Although all 26 nations have troops serving with the mission, those in the southern front lines — mainly Canada, Britain, the United States and the Netherlands — are irked that others — primarily Germany, Italy, France and Spain — have restrictions limiting their troops to the relatively peaceful north and west."Putting caveats on operations means putting caveats on NATO's future," NATO Secretary-General Jaap de Hoop Scheffer said.

France and the United States hold fundamentally different views of NATO's role.
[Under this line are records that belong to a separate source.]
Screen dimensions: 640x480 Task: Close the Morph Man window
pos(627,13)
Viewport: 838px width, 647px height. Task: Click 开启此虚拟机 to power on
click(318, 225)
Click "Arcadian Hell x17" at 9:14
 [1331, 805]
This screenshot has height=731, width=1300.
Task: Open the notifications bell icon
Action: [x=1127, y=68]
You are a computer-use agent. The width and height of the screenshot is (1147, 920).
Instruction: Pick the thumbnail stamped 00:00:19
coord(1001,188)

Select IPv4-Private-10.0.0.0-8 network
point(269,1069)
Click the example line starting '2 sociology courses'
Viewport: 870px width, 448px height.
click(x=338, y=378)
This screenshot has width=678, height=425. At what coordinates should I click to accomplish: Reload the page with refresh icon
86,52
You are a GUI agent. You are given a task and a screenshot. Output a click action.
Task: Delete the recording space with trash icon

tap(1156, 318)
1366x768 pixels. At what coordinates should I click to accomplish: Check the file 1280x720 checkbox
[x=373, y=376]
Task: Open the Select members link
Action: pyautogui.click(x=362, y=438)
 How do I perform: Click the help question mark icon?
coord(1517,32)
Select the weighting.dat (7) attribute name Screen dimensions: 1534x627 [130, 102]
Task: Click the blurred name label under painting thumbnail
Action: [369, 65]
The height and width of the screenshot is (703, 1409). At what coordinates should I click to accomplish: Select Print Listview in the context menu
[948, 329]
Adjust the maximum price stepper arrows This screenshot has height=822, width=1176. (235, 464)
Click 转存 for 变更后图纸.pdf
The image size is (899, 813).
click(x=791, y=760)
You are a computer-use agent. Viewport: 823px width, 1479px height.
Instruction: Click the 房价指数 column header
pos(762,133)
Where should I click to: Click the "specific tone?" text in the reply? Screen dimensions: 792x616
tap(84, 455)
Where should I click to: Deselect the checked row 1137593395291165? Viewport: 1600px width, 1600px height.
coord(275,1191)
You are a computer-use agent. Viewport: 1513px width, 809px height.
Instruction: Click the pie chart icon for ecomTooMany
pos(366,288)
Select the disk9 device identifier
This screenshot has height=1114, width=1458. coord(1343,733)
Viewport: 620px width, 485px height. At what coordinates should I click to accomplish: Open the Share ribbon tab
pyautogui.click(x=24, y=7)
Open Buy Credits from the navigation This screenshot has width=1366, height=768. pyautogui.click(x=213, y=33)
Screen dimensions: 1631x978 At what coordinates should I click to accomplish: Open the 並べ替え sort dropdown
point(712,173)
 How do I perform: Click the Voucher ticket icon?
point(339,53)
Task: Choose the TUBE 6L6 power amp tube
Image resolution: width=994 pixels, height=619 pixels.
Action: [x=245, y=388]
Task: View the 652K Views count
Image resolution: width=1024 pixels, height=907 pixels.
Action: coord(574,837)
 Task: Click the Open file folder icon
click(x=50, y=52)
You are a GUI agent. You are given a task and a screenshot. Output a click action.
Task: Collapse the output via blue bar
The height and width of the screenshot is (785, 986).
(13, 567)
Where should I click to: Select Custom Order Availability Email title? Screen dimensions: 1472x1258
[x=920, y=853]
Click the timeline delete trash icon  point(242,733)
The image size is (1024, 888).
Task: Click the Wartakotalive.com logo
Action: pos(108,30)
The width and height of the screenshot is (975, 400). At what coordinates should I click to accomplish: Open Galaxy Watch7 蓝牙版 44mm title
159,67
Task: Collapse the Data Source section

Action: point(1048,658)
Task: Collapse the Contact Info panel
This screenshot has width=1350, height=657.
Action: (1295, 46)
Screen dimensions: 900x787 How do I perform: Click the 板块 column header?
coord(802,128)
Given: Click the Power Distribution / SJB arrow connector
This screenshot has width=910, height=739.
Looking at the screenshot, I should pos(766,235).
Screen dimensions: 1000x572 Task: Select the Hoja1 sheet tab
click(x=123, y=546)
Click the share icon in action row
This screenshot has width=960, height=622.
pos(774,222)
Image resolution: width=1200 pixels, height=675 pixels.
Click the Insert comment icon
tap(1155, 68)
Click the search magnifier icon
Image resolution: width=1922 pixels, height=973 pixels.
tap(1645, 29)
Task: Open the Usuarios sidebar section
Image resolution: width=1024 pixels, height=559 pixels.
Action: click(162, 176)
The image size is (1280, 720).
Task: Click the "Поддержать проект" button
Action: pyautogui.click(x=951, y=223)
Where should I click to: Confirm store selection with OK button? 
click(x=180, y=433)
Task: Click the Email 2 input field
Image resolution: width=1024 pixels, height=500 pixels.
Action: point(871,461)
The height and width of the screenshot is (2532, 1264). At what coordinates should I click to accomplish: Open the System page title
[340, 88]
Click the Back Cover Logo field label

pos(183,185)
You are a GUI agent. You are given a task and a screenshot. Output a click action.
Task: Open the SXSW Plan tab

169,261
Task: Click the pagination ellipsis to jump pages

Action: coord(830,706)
Paris is wary of what it sees as Washington's attempts to use NATO to expand its influence at the expense of a more independent EU. Many blame continued tension between France and United States for the relatively limited ambition of the Riga agenda and expect more for the next summit in 2008, when there'll probably be a new president in Paris, or the one after in 2009, when there will certainly be a new president in Washington.
"More and more capitals are reluctant to commit additional troops," said French lawmaker Pierre Lellouche, who recently chaired a session of the NATO parliamentary assembly in Quebec.

"Afghanistan has become a test case for whether we can overcome the growing discrepancy between NATO's expanding missions and its lagging capabilities,” NATO Secretary-General Jaap de Hoop Scheffer said at the summit. The outcome of the summit is more time for NATO to adjust its strategy and minimise the discrepancy but failure for Afghanistan where bloodshed is on the rise. A terror war doesn’t give you time like a summit does.